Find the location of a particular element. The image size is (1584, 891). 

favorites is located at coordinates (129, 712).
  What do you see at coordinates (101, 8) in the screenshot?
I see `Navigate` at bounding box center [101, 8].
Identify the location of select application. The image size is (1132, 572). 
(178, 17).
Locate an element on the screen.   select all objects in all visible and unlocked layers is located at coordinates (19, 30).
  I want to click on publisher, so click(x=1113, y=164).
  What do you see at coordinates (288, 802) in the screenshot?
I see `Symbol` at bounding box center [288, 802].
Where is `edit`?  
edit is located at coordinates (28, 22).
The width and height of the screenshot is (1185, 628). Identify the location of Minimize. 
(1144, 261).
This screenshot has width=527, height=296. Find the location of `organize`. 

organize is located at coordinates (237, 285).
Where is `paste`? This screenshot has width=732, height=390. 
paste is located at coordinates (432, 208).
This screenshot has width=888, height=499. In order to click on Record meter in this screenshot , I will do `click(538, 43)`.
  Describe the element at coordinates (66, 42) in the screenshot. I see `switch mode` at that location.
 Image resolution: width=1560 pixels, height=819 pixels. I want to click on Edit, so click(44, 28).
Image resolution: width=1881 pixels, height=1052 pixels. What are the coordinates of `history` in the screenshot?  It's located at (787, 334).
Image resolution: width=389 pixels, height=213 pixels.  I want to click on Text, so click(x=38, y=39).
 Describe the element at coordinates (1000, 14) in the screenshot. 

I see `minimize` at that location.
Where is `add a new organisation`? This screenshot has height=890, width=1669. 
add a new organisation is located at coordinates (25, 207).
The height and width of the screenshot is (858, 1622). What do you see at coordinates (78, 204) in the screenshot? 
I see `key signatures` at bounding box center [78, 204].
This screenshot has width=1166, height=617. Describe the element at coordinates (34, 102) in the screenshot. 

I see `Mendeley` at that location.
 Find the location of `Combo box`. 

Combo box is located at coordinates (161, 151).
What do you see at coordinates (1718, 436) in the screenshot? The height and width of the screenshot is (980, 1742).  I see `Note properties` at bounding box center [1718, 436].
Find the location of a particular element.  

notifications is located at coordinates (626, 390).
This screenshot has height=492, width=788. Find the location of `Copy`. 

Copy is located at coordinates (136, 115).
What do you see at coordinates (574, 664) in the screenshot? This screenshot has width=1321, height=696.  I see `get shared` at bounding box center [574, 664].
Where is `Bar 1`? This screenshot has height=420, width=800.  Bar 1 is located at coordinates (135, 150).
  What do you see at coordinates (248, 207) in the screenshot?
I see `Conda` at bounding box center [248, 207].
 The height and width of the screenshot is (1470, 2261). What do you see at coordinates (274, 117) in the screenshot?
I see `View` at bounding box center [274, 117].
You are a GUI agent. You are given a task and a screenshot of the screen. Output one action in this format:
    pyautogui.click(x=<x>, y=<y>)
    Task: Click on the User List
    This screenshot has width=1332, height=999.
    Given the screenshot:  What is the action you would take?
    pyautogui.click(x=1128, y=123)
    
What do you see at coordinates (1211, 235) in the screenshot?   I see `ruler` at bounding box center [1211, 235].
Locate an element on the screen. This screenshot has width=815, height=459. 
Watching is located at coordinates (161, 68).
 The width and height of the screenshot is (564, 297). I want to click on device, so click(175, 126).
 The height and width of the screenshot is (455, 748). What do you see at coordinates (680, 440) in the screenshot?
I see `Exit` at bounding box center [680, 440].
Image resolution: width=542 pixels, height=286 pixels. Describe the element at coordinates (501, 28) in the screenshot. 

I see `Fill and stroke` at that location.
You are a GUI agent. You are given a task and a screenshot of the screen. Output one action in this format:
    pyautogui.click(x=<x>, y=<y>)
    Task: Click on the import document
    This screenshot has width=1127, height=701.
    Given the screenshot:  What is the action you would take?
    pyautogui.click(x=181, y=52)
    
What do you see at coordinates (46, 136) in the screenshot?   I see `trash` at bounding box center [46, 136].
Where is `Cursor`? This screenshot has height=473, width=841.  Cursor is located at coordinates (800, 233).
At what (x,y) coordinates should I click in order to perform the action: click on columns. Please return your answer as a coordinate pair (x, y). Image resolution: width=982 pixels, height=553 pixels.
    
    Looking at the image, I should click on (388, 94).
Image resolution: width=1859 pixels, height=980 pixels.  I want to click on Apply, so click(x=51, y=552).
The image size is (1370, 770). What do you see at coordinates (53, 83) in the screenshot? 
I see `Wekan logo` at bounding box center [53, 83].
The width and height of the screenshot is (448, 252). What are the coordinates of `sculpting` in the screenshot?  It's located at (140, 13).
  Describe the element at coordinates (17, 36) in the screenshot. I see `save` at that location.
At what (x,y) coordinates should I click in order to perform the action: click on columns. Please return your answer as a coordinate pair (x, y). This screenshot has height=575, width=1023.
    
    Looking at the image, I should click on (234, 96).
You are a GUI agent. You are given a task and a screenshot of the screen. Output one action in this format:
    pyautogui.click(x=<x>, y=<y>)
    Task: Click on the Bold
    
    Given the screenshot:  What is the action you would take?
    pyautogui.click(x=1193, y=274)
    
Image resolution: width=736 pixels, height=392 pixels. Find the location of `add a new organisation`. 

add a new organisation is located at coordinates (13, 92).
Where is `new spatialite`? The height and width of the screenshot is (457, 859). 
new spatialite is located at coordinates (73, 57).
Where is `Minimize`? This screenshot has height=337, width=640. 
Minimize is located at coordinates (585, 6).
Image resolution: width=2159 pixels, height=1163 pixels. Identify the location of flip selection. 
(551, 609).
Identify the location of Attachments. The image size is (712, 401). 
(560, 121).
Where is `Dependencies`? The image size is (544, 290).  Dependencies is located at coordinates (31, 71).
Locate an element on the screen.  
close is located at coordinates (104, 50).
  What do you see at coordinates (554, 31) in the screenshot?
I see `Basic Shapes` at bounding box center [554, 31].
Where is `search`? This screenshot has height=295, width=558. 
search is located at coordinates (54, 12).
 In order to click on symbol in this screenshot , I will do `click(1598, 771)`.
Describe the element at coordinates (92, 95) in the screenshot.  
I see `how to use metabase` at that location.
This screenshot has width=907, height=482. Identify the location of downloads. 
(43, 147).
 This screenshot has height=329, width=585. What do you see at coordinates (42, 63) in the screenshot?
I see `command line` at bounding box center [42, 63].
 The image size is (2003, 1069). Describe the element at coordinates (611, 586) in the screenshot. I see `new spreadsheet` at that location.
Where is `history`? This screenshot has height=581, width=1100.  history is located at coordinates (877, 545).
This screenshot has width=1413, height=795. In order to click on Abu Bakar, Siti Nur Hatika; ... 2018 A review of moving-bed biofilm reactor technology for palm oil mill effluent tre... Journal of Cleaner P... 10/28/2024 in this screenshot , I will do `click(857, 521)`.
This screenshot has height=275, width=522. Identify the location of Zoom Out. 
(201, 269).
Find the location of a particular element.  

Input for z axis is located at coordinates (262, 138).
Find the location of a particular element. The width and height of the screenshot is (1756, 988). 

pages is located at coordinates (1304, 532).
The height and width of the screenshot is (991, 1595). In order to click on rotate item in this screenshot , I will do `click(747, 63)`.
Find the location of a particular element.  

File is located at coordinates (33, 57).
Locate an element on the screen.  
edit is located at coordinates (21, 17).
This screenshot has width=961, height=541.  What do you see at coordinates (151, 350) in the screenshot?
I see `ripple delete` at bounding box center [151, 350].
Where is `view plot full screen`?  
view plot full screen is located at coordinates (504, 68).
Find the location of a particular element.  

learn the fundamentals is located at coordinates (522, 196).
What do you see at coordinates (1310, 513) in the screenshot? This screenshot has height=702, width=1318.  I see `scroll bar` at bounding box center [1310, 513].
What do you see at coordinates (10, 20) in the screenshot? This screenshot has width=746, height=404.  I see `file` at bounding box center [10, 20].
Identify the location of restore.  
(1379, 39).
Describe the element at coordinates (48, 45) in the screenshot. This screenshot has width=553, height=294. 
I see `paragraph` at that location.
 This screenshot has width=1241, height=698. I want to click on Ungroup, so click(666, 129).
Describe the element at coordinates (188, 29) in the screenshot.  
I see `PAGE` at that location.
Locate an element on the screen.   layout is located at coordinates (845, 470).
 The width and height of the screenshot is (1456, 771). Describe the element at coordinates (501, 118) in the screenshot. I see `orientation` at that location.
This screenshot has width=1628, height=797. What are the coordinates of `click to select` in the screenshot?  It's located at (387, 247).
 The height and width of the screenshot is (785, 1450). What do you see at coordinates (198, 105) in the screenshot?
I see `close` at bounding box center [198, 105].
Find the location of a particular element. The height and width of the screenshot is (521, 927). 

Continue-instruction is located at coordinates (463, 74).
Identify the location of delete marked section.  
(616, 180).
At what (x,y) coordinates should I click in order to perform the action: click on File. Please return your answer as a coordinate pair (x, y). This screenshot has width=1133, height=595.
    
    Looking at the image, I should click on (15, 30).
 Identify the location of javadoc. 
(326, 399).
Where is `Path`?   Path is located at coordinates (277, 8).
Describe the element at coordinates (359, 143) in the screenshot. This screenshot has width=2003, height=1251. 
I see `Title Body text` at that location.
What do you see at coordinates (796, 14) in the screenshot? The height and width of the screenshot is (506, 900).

----------------------------------------

Your objective ::
Count the lines in the entries above that contain the word "Copy". Give only the number.

Solved problem ::
2